The Crocodile Who Ate the Sun, 2015
Series of 12 photographs, printed flyer, handwritten text
ΕΜΣΤ Collection
Acquired 2025

Rabih Mroué is one of the most significant figures of the contemporary Lebanese cultural diaspora, having developed a multifaceted body of work that spans theatre, the visual arts, and writing. His practice explores memory and narration, particularly in relation to traumatic historical events such as the Lebanese Civil War, and broader geopolitical conflicts in the Middle East. Through staged dialogues, personal testimonies, and archival references, he challenges the concept of truth and examines how historical memory is constructed. The work revisits the summer of 1982 through a reflective lens. At that time, the then fifteen-year-old artist witnessed the Israeli army dropping hundreds of thousands of leaflets over Beirut during the Lebanon War. These leaflets, which provided instructions to civilians, simultaneously served as tools of intimidation and psychological manipulation. Three decades later, Mroué reproduced one of these leaflets and subjected it to collective handling. He distributed copies to friends and colleagues, inviting them to touch, handle, and engage with them freely while recounting their own memories. He then photographed the weathered documents: torn, crumpled, stained, or folded, they bear the traces of touch and remembrance.
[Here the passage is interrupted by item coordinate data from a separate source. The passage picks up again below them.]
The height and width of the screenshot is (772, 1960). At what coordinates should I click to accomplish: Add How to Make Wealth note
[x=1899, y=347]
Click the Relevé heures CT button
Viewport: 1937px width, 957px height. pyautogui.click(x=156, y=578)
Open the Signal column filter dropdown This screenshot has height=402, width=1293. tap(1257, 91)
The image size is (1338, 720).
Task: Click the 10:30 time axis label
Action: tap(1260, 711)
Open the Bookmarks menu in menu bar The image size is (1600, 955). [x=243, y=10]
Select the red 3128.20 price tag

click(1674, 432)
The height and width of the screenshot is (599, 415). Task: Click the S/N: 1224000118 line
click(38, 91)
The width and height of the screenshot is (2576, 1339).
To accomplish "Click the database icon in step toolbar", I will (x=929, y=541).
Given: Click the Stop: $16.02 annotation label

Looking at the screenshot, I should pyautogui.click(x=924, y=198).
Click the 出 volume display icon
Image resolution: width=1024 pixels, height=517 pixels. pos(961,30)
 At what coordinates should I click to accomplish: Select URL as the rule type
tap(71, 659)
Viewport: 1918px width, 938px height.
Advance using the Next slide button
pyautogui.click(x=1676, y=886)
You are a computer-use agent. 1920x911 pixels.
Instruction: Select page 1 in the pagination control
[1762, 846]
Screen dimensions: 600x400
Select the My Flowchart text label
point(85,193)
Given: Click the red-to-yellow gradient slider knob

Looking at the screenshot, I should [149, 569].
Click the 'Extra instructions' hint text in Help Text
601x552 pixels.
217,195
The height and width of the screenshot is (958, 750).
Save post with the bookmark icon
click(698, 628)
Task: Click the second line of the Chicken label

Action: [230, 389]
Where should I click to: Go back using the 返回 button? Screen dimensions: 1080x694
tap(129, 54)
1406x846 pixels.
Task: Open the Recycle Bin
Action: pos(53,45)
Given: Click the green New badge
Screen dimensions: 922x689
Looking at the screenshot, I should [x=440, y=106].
These photographs serve as keepsakes of trauma and traces of a collective experience. The work focuses on the violence inscribed within the material remnants of history. As a contemporary memento mori, it does not merely evoke mortality but also sheds light on contemporary “necropolitics”, where power determines who is granted the right to live and who is rendered expendable and forgotten. The artwork’s title refers to a children’s fairy tale in which a crocodile swallows the sun, plunging the world into darkness. Although the sun eventually returns and order is restored, distrust remains: the animals continue to hate all crocodiles, showing how a single event can generate lasting collective prejudices.

Rabih Mroué was born in 1967 in Beirut. He lives and works in Berlin.